Именно стремление к пониманию и стало основой и стимулом в занятиях Гаспарова античностью. Он многократно подчеркивал, что предпочитал латинские тексты и римскую культуру греческой прежде всего в силу того, что она ему была понятнее, – но, конечно, в обычной своей самоуничижительной манере объяснял это своей «неспособностью» к языкам, и поскольку латинский язык понятнее и легче, он ему и больше подошел. «Я рано привязался к пути наименьшего сопротивления, латинских авторов для собственного удовольствия понемножку читал, а от греческих уклонялся». Никак нельзя принять всерьез эти резоны от переводчика Пиндара, Парменида и Аристотеля, но, пожалуй, во всех подобных его рассуждениях ключевое слово «проще». Латинский язык «проще» – с этим вообще-то можно поспорить, но важно то, что в изучении античности Гаспарова тянуло к «простоте», понятности, которую он поначалу нашел именно у римских авторов. Что же означает эта «простота»?

Как кажется, ее наиболее адекватным синонимом является ясность. Сравнивая себя с одной из символичных фигур старшего поколения, А. Ф. Лосевым, Гаспаров писал: «Его античность – большая, клубящаяся, темная и страшная, как музыка сфер. Она и вправду такая; но я поэтому вхожу в нее с фонарем и аршином в руках, а он плавает в ней, как в своей стихии, и наслаждается ее неисследимостью»4. Гаспаровский «фонарь» здесь – метафорическое воплощение этой тяги к ясности; она стала целью всего его научного пути, вплоть до комментариев к наиболее «темным» стихам Пастернака и Мандельштама. Но в начале этого пути он настойчиво искал ее именно в античных текстах, ведь не случайно «ясность» была провозглашена одним из главных достоинств художественного стиля именно античной теорией ораторского искусства, которой Михаил Леонович много занимался, замечательно и сжато представив ее понятийный аппарат в статье «Античная риторика как система»5.

Помимо «фонаря», для достижения ясности и понимания нужен «аршин». Именно желание «измерить» неуловимое – особенности воздействия и восприятия художественного, прежде всего поэтического, текста – впоследствии ляжет в основу его подхода к поэзии современной и прежде всего его стиховедческих подсчетов, но оно же явственно ощущается и в его антиковедческих статьях. Пожалуй, наиболее яркий пример – это «Сюжетосложение древнегреческой трагедии» с попыткой подробной многоуровневой классификации всех сюжетных структур и механизмов сохранившихся текстов; степень ее исчерпанности и убедительности спорна, но здесь прежде всего важен сам принцип.
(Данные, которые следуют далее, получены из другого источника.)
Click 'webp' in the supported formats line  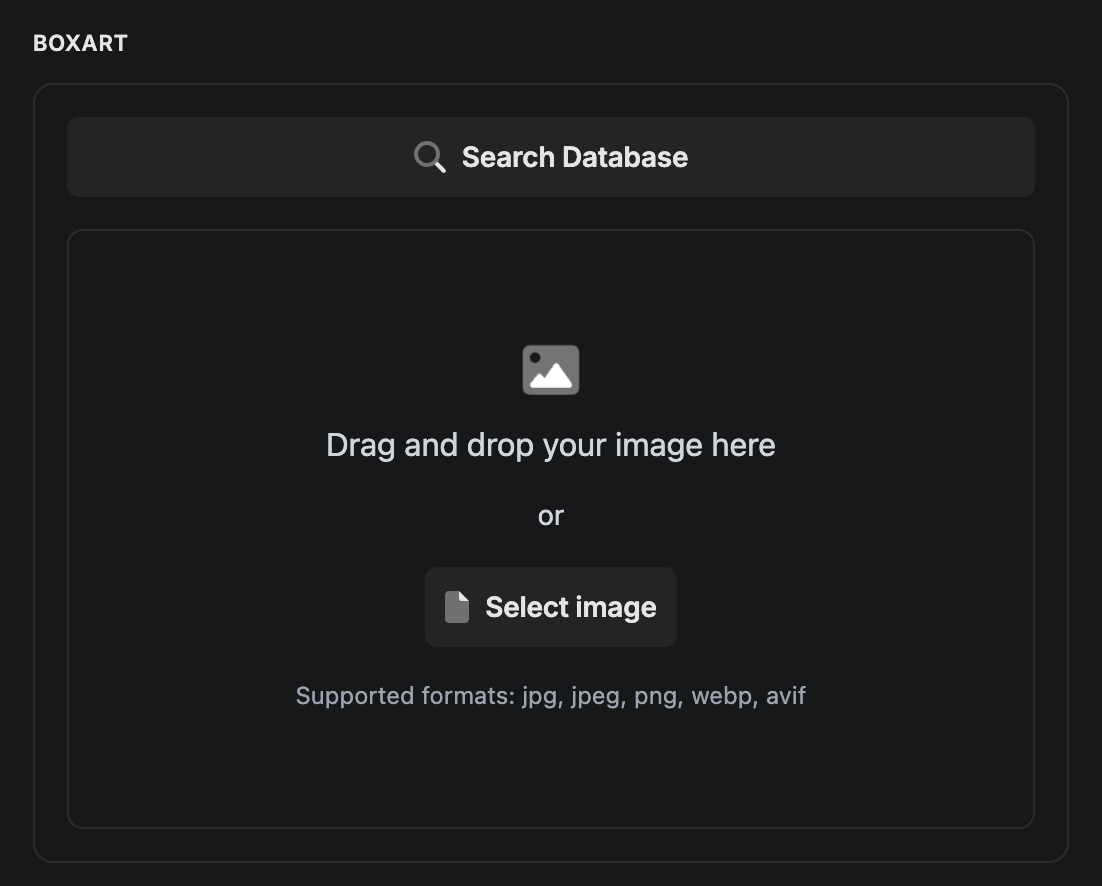(x=721, y=696)
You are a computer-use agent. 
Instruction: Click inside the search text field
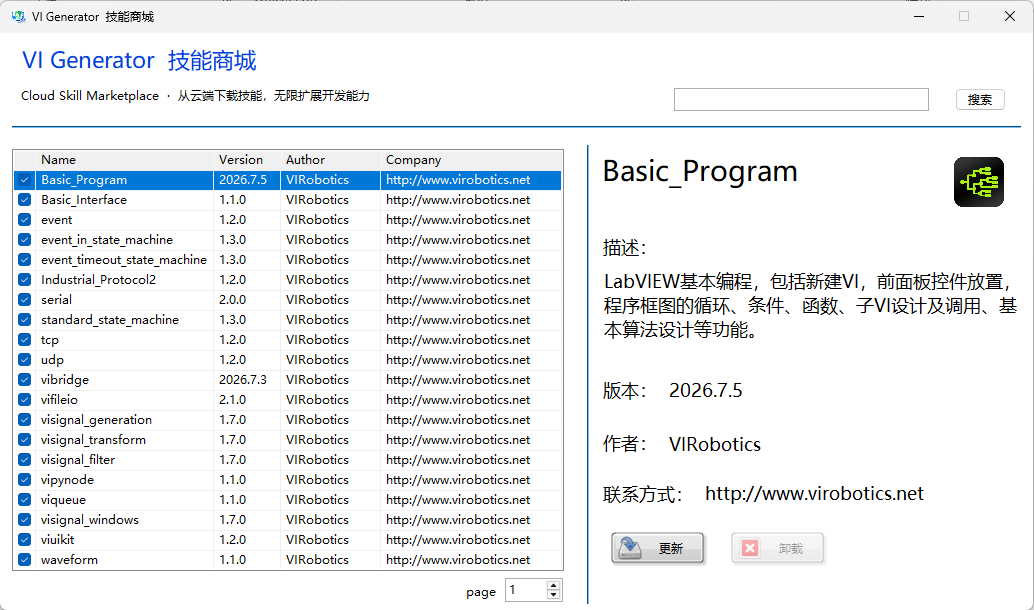[801, 100]
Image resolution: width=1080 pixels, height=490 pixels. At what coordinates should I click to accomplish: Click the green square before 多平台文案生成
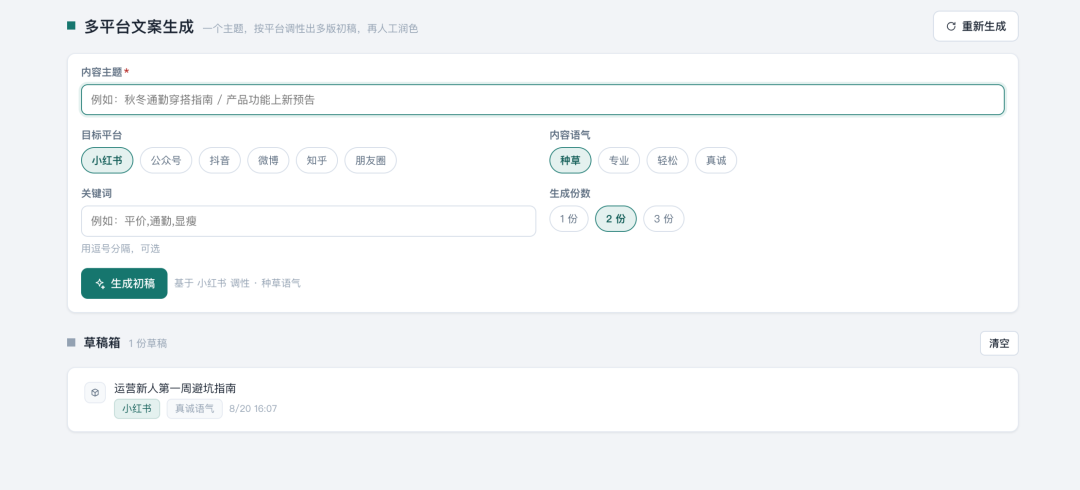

Принцип, кстати, как представляется, почерпнутый из самой античности, точнее, из «Поэтики» Аристотеля, так же стремившегося разложить трагедию на составные части, из сочетания которых и возникает единое целое. То же стремление восстановить сколько-нибудь ясную структуру в труднорасчленимом художественном целом очевидно в «Строении эпиникия» с его «семью способами краткого, „неотвлекающего“ и четырьмя способами пространного, „отвлекающего“ разнообразия эпиникийной хвалы» (с. 424), иллюстрированными схемой развертывания пиндаровской оды и классификацией различных типов мифологического рассказа. В том же ряду – и объемная статья, посвященная композиции «Поэтики» Горация, где Гаспаров, во многом следуя очень популярной тогда в западной науке тенденции, пытается реконструировать структуру поэтического учебника эллинистического ученого Неоптолема, по свидетельству комментаторской традиции, послужившего основой для «Послания к Пизонам». Надо сказать, что и у западных коллег, и у самого Гаспарова эти реконструкции вышли не очень убедительными: все же «Наука поэзии» – больше поэзия, нежели наука, но опять-таки характерно настойчивое желание за причудливой чередой порой чисто ассоциативных предписаний и примеров уловить неумолимую последовательную логику технического руководства.